If you haven't already done so, please sketch down what that
infrastructure would look like and have a think about which approach is
preferable?
kpageflags does not currently do a page_referenced() call to export
PTE young flags. For a userspace approach, we would have to add that.
Also we would want to actually clear the PTE young bits so that the
page doesn't show up as young again on the next kpageflags read - and,
we wouldn't want to affect the normal LRU algorithms while doing this,
so we'd end up introducing the same PG_young and PG_idle flags. The
next issue would be to find out which cgroup an idle page belongs to -
this could be done by adding a new kpagecgroup file, I suppose. Given
the above, we'd have the necessary components for a userspace approach
- but, the only part that we would really be able to remove from the
kernel side is the loop that scans physical pages and tallies the idle
ones into a per-cgroup count.
What bugs me a bit about the proposal is its cgroups-centricity.  The
question "how much memory is my application really using" comes up
again and again.  It predates cgroups.  One way to answer that question
is to force a massive amount of swapout on the entire machine, then let
the system recover and take a look at your app's RSS two minutes later.
This is very lame.

It's a legitimate requirement, and the kstaled infrastructure puts a
lot of things in place to answer it well.  But as far as I can tell it
doesn't quite get over the line.  Then again, maybe it _does_ get
there: put the application into a memcg all of its own, just for
instrumentation purposes and then use kstaled to monitor it?

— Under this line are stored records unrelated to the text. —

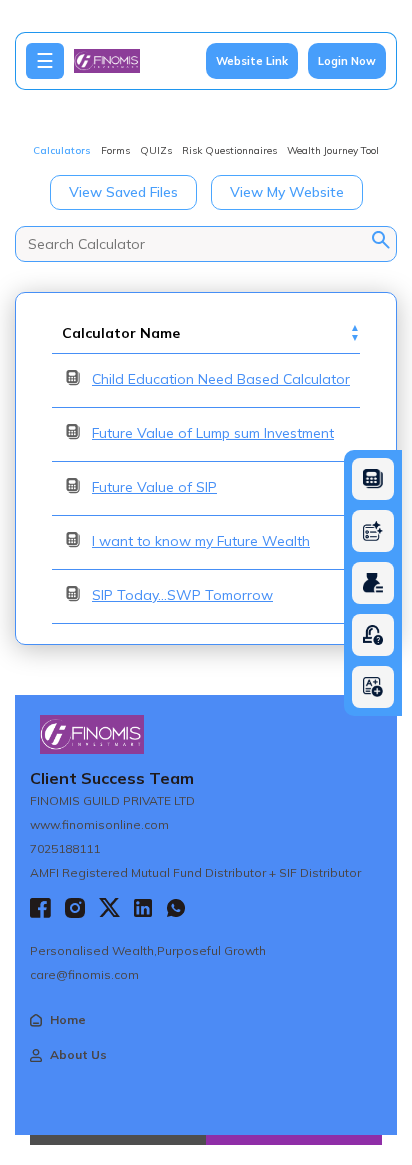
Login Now (347, 61)
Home (68, 1019)
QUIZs (156, 150)
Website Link (252, 61)
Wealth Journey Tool (333, 150)
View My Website (287, 192)
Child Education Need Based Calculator (221, 379)
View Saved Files (123, 192)
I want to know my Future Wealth (201, 541)
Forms (115, 150)
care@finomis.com (84, 974)
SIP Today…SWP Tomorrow (182, 595)
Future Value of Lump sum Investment (213, 433)
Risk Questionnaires (229, 150)
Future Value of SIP (154, 487)
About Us (78, 1054)
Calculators (62, 150)
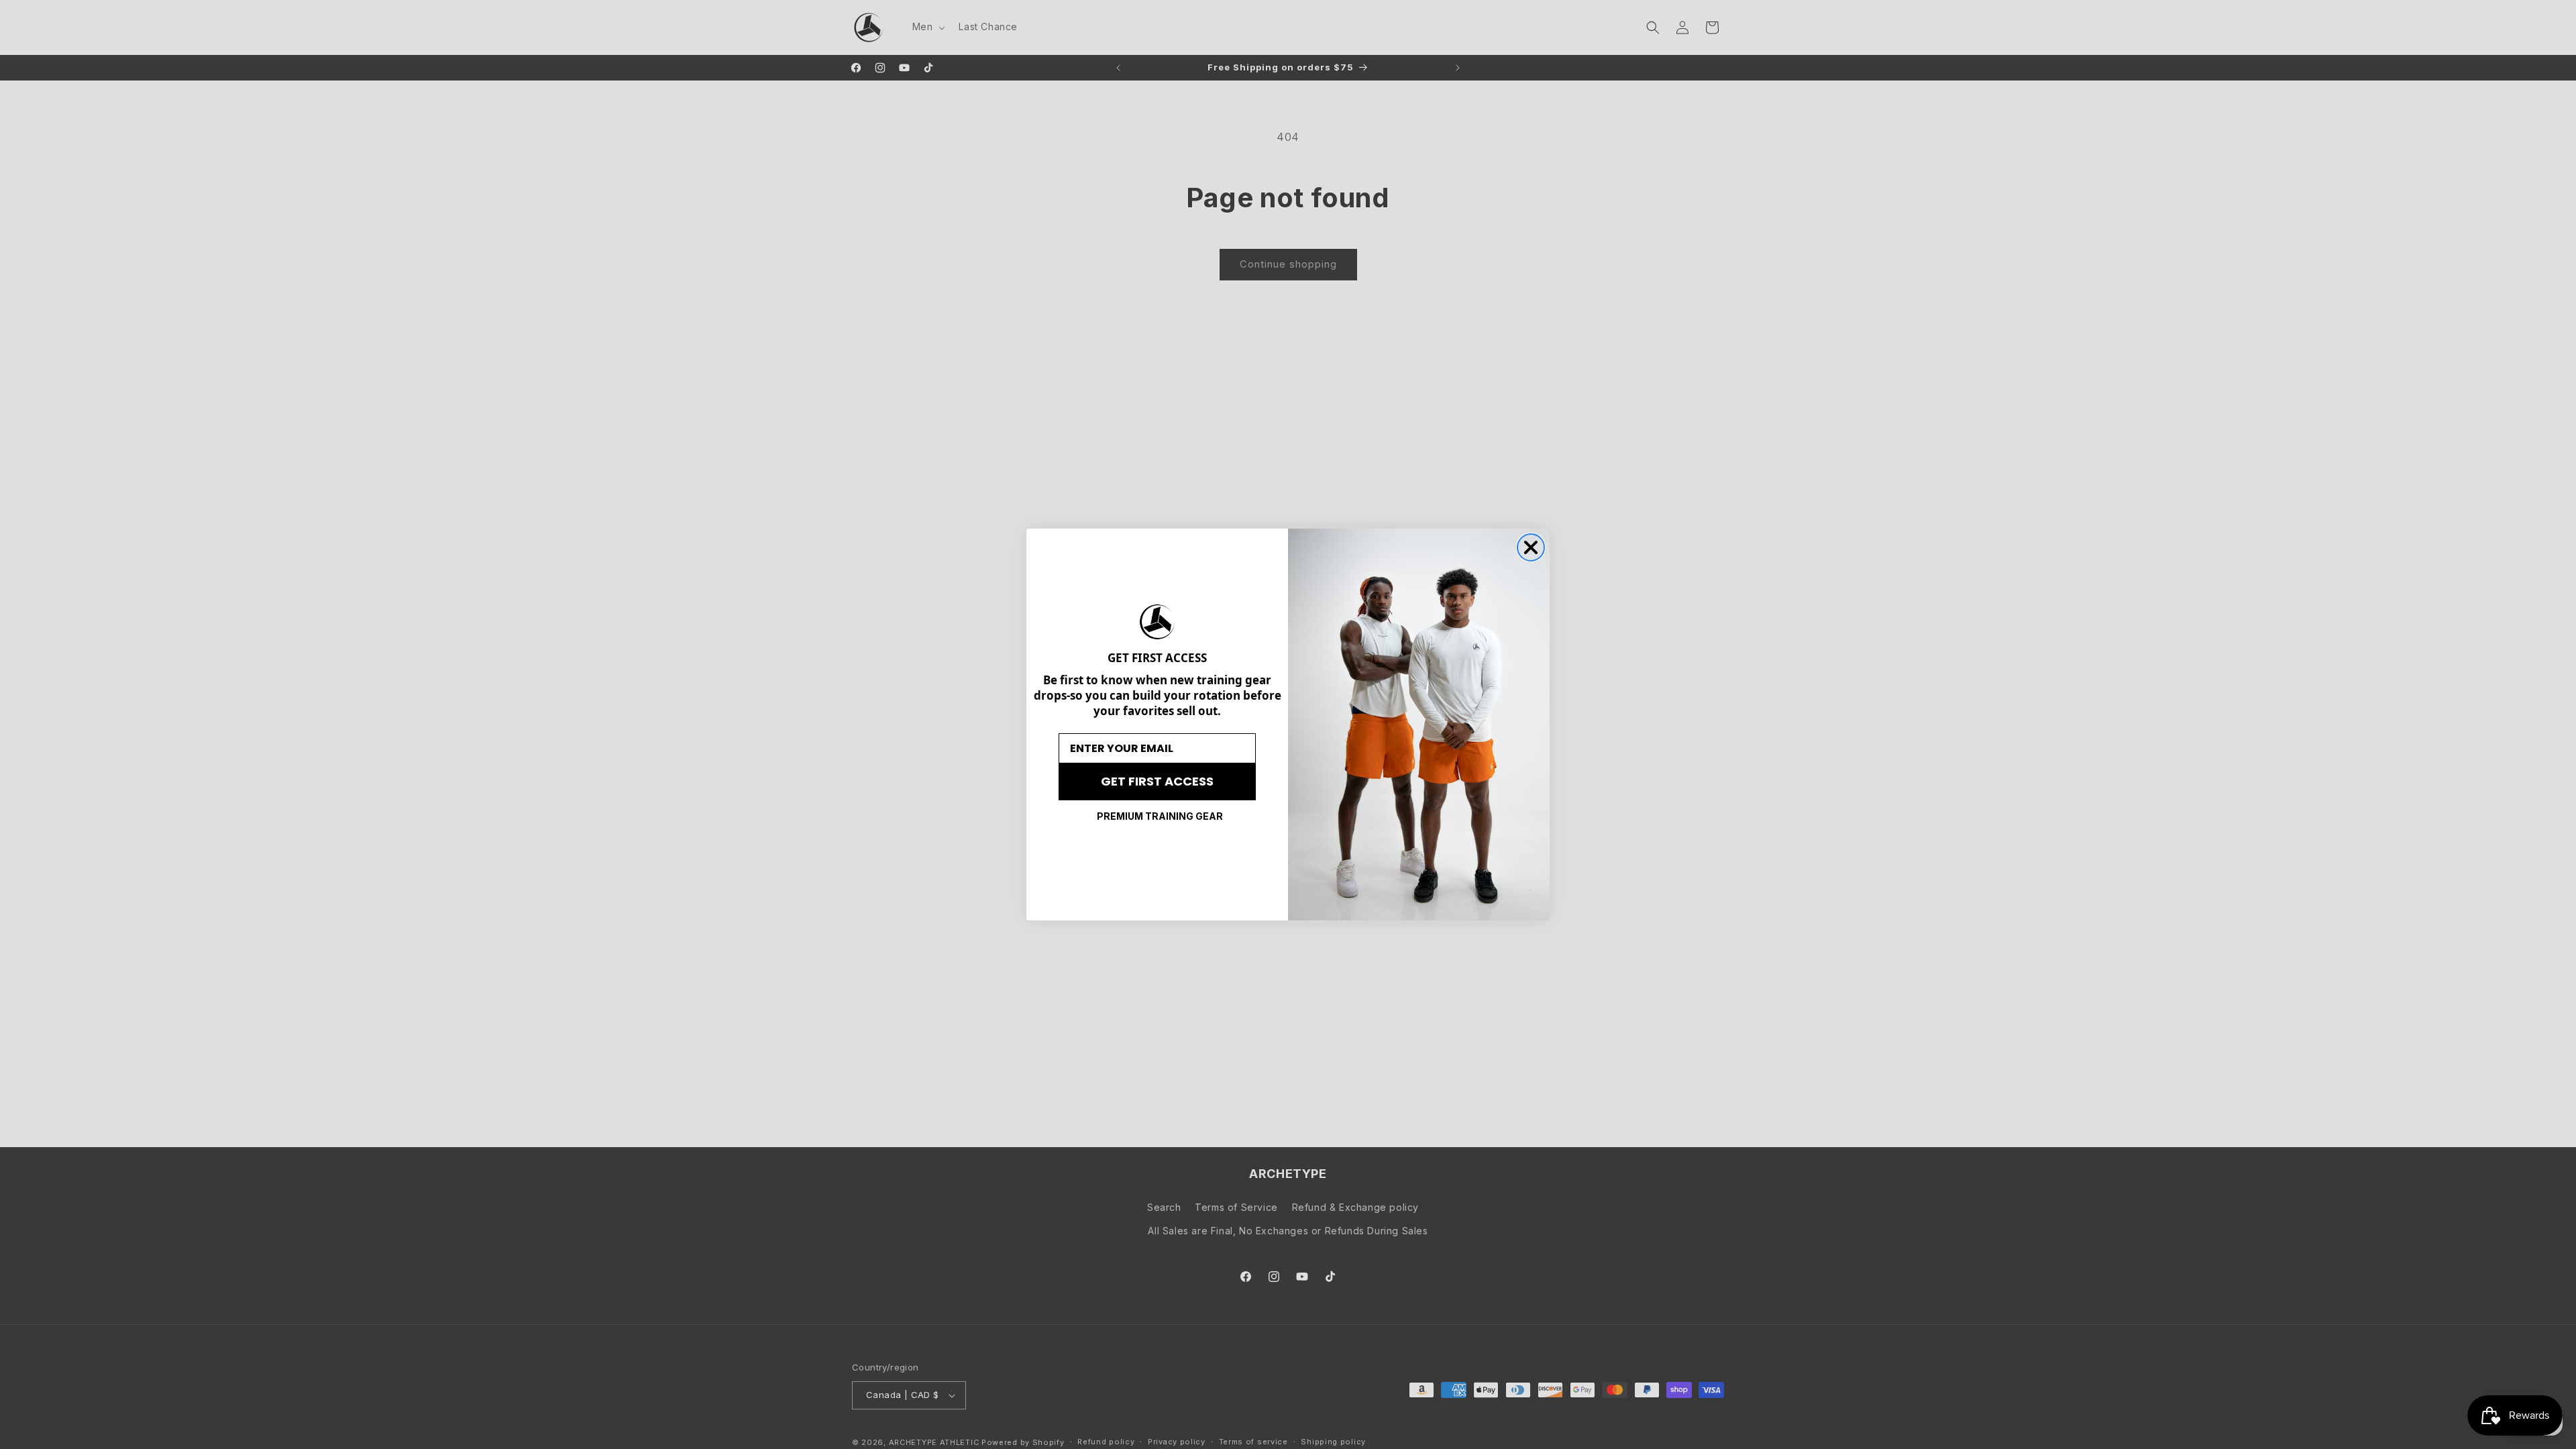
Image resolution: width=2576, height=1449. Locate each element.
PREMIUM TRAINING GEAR (1160, 816)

Yes, this is what I would recomment in this situation - create a
memory cgroup to move the application in, and see what kstaled
reports.
<later> OK, I'm surprised to discover that kstaled is doing a physical
scan and not a virtual one.  I assume it works, but I don't know why.
But it makes the above requirement harder, methinks.

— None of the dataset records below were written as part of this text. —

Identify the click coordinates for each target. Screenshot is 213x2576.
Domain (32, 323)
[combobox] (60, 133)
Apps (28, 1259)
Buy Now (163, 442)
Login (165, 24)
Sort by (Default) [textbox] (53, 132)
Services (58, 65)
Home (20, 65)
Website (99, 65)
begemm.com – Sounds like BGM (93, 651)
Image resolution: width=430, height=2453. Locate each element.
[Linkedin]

The reason for the physical scan is that a virtual scan would have
some limitations:
- it would only report memory that's virtually mapped - we do want
file pages to be classified as idle or not, regardless of how the file
gets accessed
- it may not work well with jobs that involve short lived processes.
How does all this code get along with hugepages, btw?
They should get along now that Andreas updated get_page and
get_page_unless_zero to avoid the race with THP tail page splitting.

However, you're reminding me that I forgot to include the patch that
would make the accounting correct when we encounter a THP page (we
want to report the entire page as idle rather than just the first 4K,
and increment pfn appropriately for the page size)...

-- 
Michel "Walken" Lespinasse
A program is never fully debugged until the last user dies.